Ya era hora de que se invirtiera la tendencia y de que Puertollano comenzase a ganar terreno para recuperar su patrimonio urbanístico, en gran parte definitivamente perdido. Y nos referimos a la recién estrenada, que no inaugurada porque no está acabada, plaza de toros de Puertollano. Y a todo lo que perdimos en su día: Gran Teatro, antigua plaza de toros, casino (antiguo cine imperial de invierno) o la posada de la Tercia. Pero, ahora ya tenemos una nueva plaza de toros tal y como nos anticipaba el alcalde de Puertollano, Joaquín Hermoso, en la mañana en que respondía a los medios de comunicación después de dar el donativo institucional a la Asociación Española Contra el Cáncer: “El 31 de mayo habrá toros en Puertollano”. Y, efectivamente, en esa fecha exacta pudimos disfrutar del nuevo coso taurino y de un espectáculo que podría haber dado mucho más de sí, si la ganadería no hubiese fallado, porque los toreros lo dieron todo aunque, como dicen algunos aficionados, tuvieron facilidades por las características y tamaño de las reses lidiadas. Tampoco los precios, por ser caros, fueron del agrado de la mayoría, pero lo más importante es que la plaza de toros de Puertollano, o el coso taurino polivalente para ser más exactos, nos alegró la tarde del último día del mes con una gran corrida de toros que dio paso al concierto de Sergio Dalma el día 12. Ahora sólo queda esperar a que esté totalmente concluida para poder disfrutar de ella en todas sus aplicaciones que, a buen seguro, van a ser muchas y buenas. ¡Que sea enhorabuena!
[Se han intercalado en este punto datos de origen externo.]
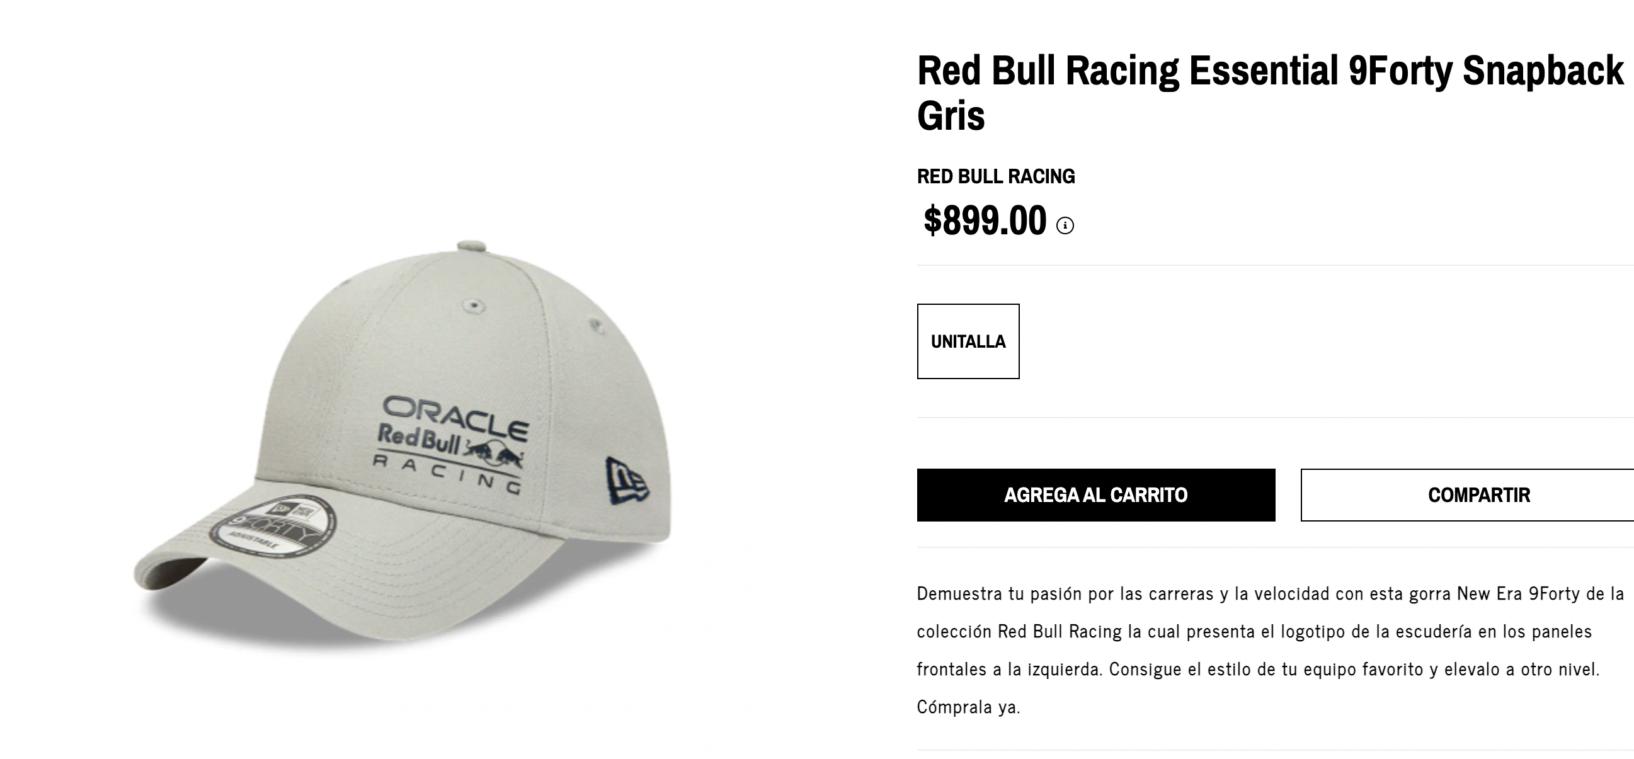Click the product description paragraph
1634x759 pixels.
[x=1271, y=650]
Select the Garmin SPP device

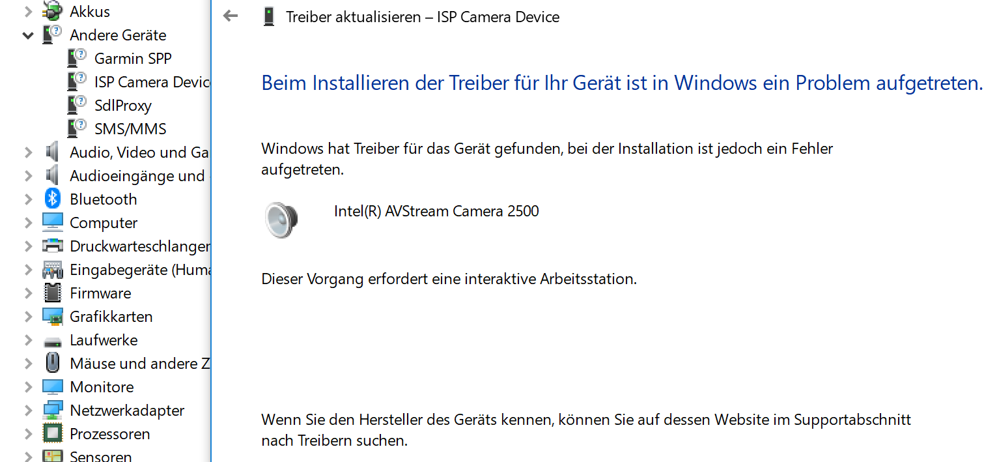tap(133, 59)
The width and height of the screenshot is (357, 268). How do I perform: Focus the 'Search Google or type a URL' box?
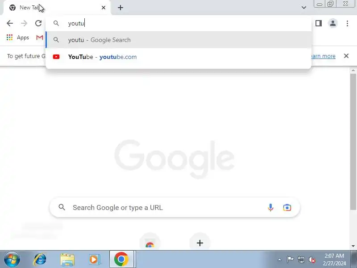174,207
Puertollano, y volvemos al inicio de esta editorial, lleva ya unos años invirtiendo la tendencia anterior recuperando parte de lo perdido y, por otro lado, generando nuevo patrimonio. Ahí está el antiguo ayuntamiento, reconvertido en Museo Municipal; la mina del Pozo Norte, convertida en Museo de la Minería; el castillete de santa María reubicado a la entrada de Puertollano; la ermita de la soledad restaurada; la reubicación definitiva del mal llamado “monumento a las viudas”; la reconstrucción del reloj de flores y la concha de la música en el Paseo de san Gregorio, etc.

Sin duda, estamos en el buen camino porque no solo de industria vive el hombre. Y mientras se crean empresas que generen nuevos puestos de trabajo está muy bien que se hagan otras cosas. Ahí está, por ejemplo, “la ruta de esculturas” que también contribuye a equilibrar la balanza de la recuperación/pérdida de patrimonio a la que hacíamos alusión anteriormente. Porque esa es la base, mirar siempre hacia delante protegiendo el pasado para no perder nuestras raíces.